Multifaceted e-sports marketing

A core concept of e-sports is participation through watching. Think “traditional professional sports” but in a virtual space. Unlike some pro sports such as football or ice hockey, the majority of e-sports spectators also play the game. According to NewZoo, 53% of the viewers for League of Legends esports also play the game themselves. In this regard, e-sports may be more similar to basketball or golf where viewers play or participate in the sport, or did so in the past.

Like professional sports, e-sports have different leagues for different games. These leagues started off as independent ventures, but now the biggest ones are owned and operated by the same companies that publish the game. Teams have competed in temporary installations in traditional arenas and similar venues, but now dedicated e-sports arenas are being built. And instead of pulling teams together from all over, some leagues are moving to location-based teams that are assigned to specific cities in the U.S. and around the globe.

These leagues are high-ticket enterprises. As with traditional professional sports, there are many opportunities for brands, ranging from logos in venues and on screens to team merchandise. According to Aneka, the ten teams in the Call of Duty league command a $30 million licensing fee just to own a team in the league. Companies ranging from Rocket Mortgage to the Dallas Cowboys have made major investments in e-sports teams.

But e-sports teams and leagues are the tip of the iceberg for spectator e-sports. In addition to the competition events, thousands of hours of live streaming content are offered up every day on streaming video platforms such as Twitch and YouTube. Skilled players build up enormous followings, and their fans log on to watch their heros play their favorite video games.

These players can earn astounding amounts of money. They are paid by the streaming service — a small percentage of the revenues produced by their videos — and when you have 3 million followers, that adds up to a lot of money. These powerful influencers can deliver their audience to sponsors through ads, product placements, and integrated marketing, where they simply discuss their brand partnerships while they play. As a result, some of the top players can earn $10,000 to $15,000 per hour of streaming game play, according to research by The Hollywood Reporter. One top player, Tyler “Ninja” Blevins claims that he made $10 million in 2018 by streaming his Fortnite play on Twitch.

The e-sports industry is growing rapidly. Colleges are now hosting their own teams for competition and using scholarships to recruit prospects with potential. NewZoo forecasts that the global audience for e-sports will reach 495 million this year, up one million from just two years ago.

As Anekal suggests, “Your competition is probably already involved in e-sports marketing,” so now is time for brands to look at the opportunities – if they have not done so already.

It’s all in the game

One of the biggest take-aways from the gaming ecosystem is the role of gaming in all of our lives. As Platt points out, gamification is being applied to almost every aspect of our daily tasks. From the fitness tracker that scores your physical activity to the grocery store that gives you bonus points for what you buy, brands are tapping into our innate tendency to compete… even if it is only against ourselves.

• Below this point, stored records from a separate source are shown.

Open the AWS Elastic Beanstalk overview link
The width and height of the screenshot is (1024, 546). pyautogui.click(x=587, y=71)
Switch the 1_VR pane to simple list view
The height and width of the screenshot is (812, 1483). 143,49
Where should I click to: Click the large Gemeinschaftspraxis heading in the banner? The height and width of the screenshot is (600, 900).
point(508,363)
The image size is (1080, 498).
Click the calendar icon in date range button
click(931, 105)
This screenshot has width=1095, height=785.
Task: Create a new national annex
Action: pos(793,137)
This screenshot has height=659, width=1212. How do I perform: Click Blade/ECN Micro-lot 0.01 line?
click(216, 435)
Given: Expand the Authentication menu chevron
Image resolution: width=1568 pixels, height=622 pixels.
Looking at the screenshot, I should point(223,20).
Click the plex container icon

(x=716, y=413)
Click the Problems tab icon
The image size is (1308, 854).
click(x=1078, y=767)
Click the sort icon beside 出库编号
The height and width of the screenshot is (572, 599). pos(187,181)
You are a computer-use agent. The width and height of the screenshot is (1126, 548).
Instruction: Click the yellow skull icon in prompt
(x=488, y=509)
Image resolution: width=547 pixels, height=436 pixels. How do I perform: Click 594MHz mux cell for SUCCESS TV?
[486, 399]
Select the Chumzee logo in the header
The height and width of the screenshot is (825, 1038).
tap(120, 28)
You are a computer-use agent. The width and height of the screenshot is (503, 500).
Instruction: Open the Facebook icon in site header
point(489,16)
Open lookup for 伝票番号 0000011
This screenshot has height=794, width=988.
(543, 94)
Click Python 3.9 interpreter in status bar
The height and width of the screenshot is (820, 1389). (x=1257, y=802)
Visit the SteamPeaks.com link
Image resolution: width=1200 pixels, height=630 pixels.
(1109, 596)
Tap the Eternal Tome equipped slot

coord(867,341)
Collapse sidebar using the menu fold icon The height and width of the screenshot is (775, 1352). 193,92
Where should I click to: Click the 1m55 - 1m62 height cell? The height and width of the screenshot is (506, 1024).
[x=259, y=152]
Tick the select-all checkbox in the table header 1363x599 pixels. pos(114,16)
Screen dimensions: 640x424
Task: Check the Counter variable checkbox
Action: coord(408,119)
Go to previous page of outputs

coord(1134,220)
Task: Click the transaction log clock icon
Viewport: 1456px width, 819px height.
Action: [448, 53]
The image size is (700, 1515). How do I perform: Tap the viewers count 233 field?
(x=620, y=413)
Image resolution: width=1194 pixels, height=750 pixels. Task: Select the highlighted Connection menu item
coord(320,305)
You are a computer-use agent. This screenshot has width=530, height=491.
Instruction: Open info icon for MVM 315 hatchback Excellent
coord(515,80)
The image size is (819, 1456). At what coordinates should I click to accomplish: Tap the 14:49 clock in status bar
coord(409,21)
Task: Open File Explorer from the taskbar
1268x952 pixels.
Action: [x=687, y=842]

Gamification is now a part of healthcare to engage patients with physical therapy or improve adherence to medications. Ask any airline traveler about mileage points and the rewards for reaching different levels. Or look at your car’s dashboard; do you pay attention to the miles per gallon readout and find yourself doing whatever you can to get that number to creep up one more digit? That’s all gamification.

Video gaming in all its many forms can be an excellent way to reach the audiences you seek. But the same factors that make video games so compelling should also be considered in other aspects of your marketing – helping you develop the skills that capture your audience’s attention and keeps them loyal and engaged with your brand.